▶ [Task prompt] The expected output is an exact copy of the lines from the one containing "Garantía (1076, 1191)" through the final line of the entries below, with no images.
- - - - - - -
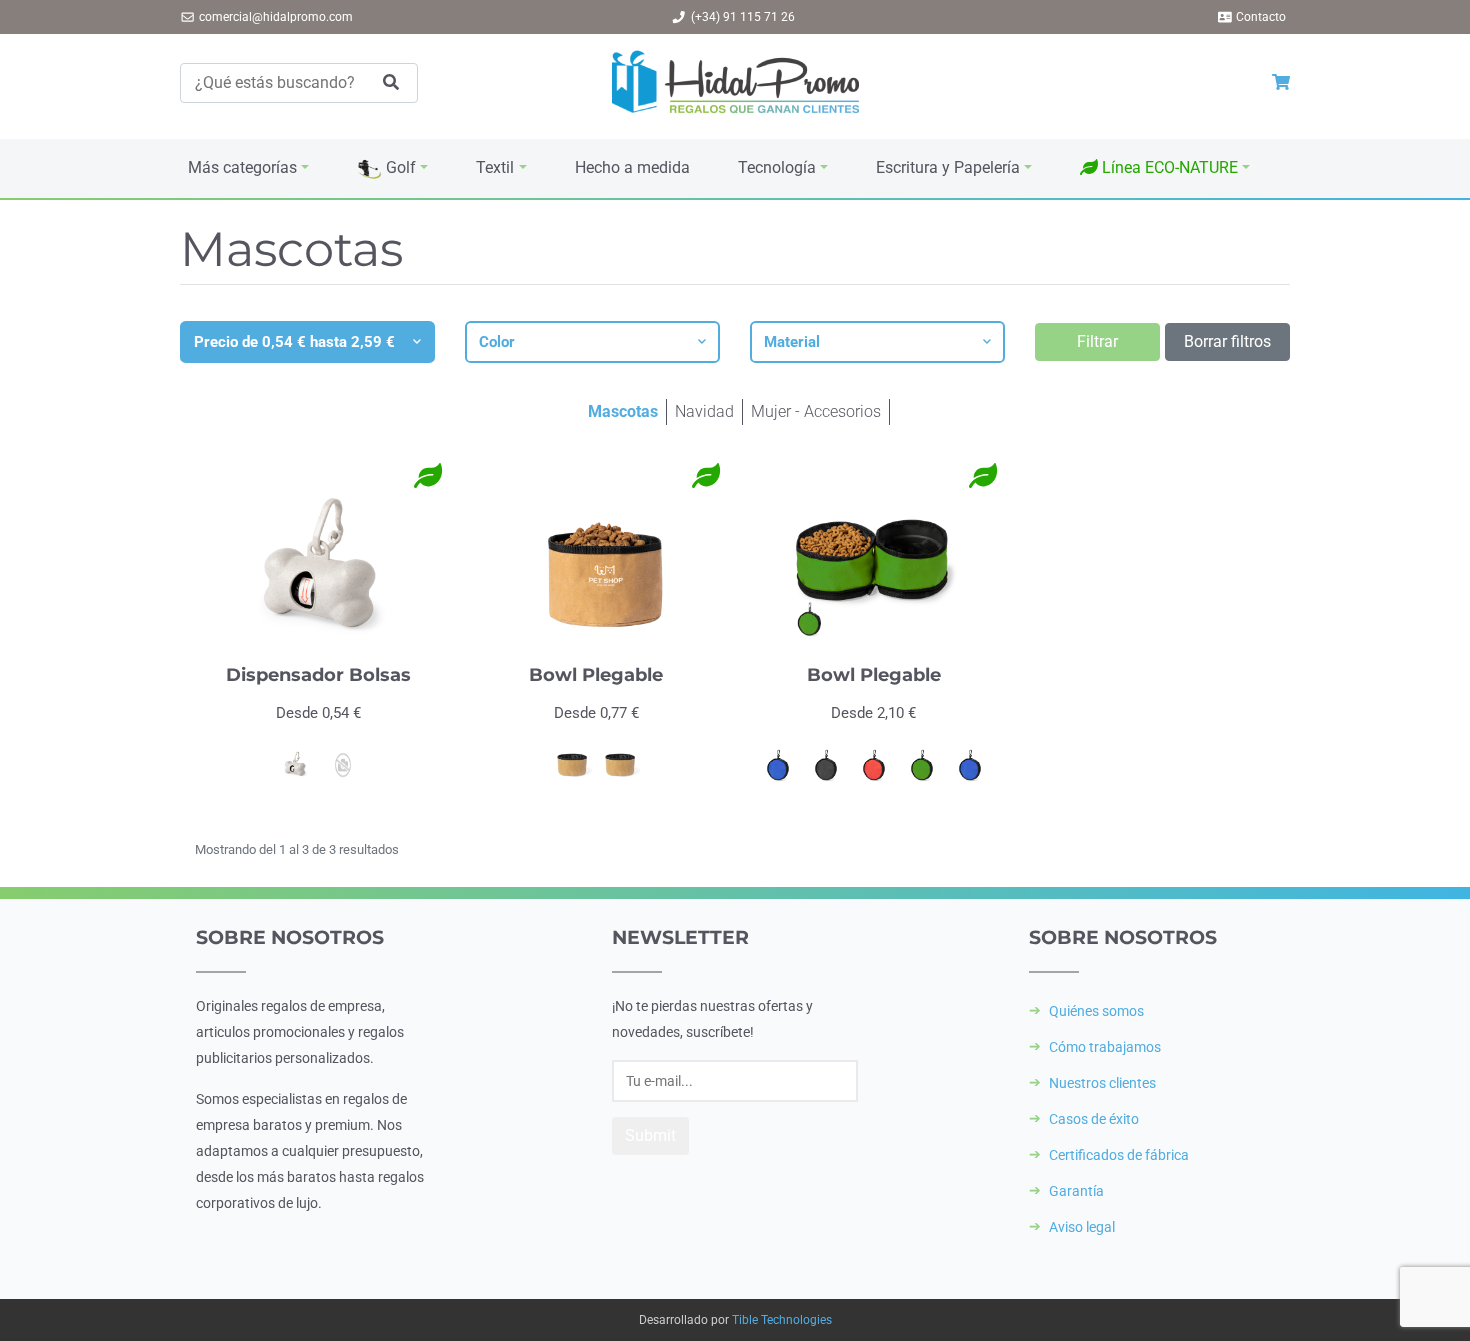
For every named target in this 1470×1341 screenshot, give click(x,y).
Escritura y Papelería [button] (948, 167)
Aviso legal (1082, 1227)
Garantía (1076, 1191)
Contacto (1261, 17)
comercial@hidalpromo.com (276, 17)
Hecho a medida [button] (632, 167)
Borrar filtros (1227, 341)
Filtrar (1097, 341)
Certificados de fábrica (1119, 1155)
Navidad (704, 411)
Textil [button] (495, 167)
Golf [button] (399, 167)
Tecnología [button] (777, 167)
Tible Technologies (782, 1320)
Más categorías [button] (242, 167)
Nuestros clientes (1102, 1083)
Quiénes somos (1096, 1011)
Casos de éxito (1094, 1119)
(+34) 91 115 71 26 (743, 17)
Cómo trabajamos (1105, 1047)
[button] (1165, 168)
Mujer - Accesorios (816, 411)
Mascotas (623, 411)
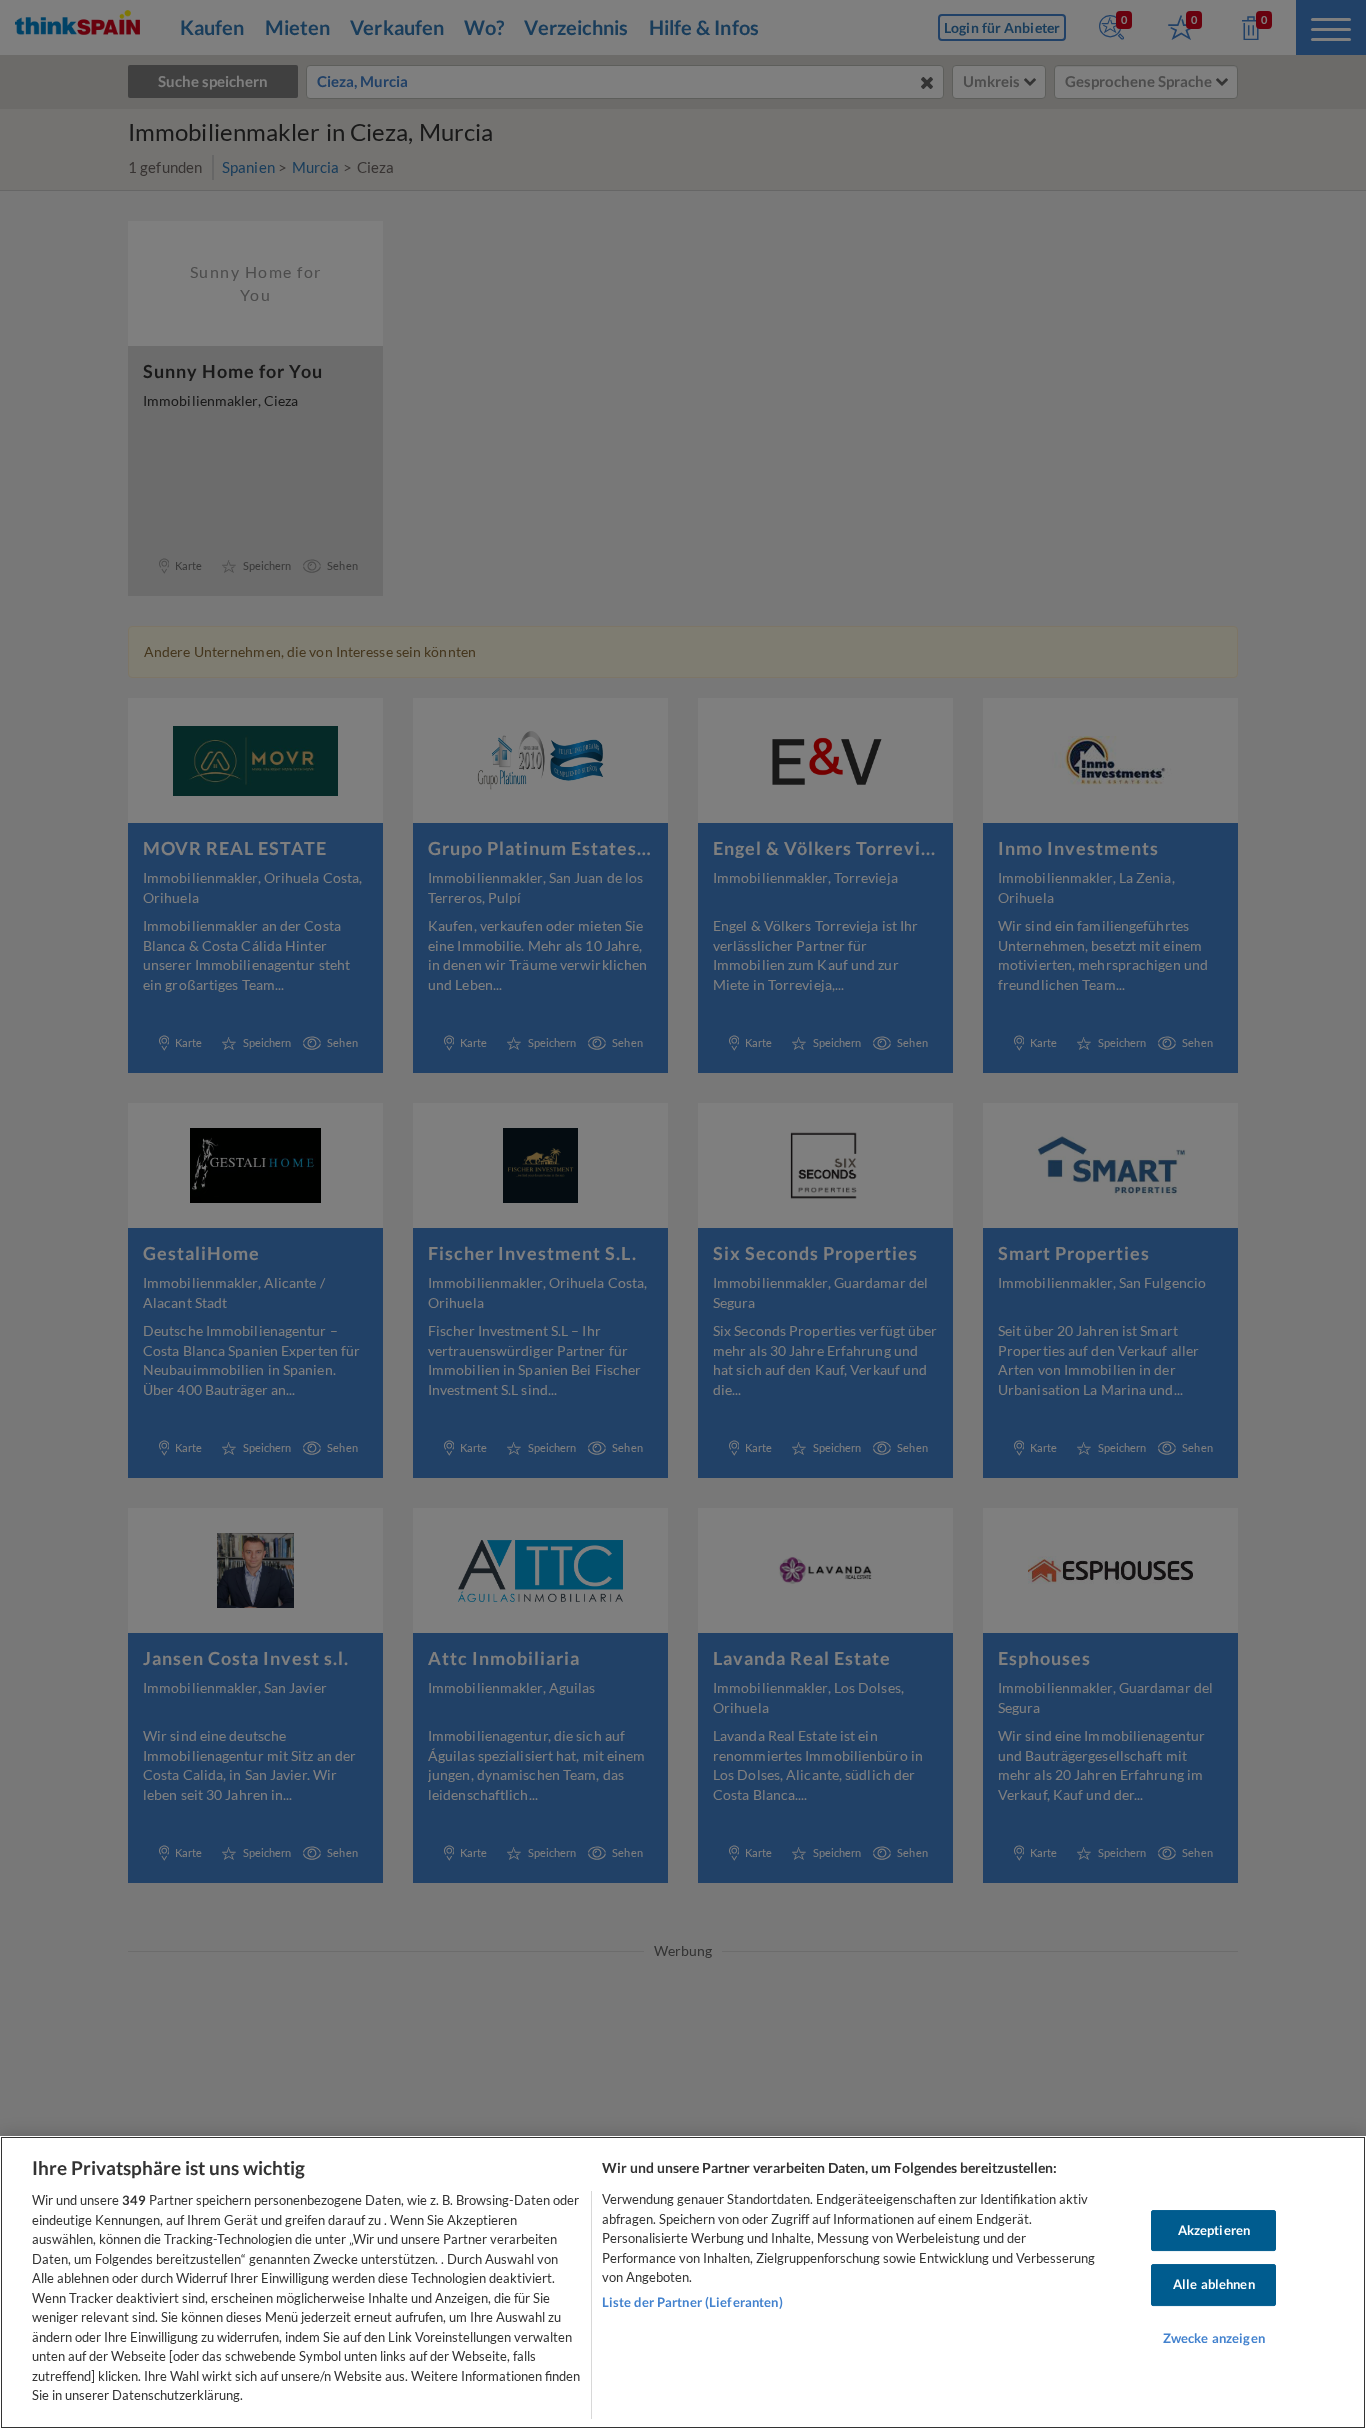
- - - - - - -
▶ [Solution]
Garantía (1076, 1191)
Contacto (1261, 17)
comercial@hidalpromo.com (276, 17)
Hecho a medida [button] (632, 167)
Borrar filtros (1227, 341)
Filtrar (1097, 341)
Certificados de fábrica (1119, 1155)
Navidad (704, 411)
Textil [button] (495, 167)
Golf [button] (399, 167)
Tecnología [button] (777, 167)
Tible Technologies (782, 1320)
Más categorías [button] (242, 167)
Nuestros clientes (1102, 1083)
Quiénes somos (1096, 1011)
Casos de éxito (1094, 1119)
(+34) 91 115 71 26 (743, 17)
Cómo trabajamos (1105, 1047)
[button] (1165, 168)
Mujer - Accesorios (816, 411)
Mascotas (623, 411)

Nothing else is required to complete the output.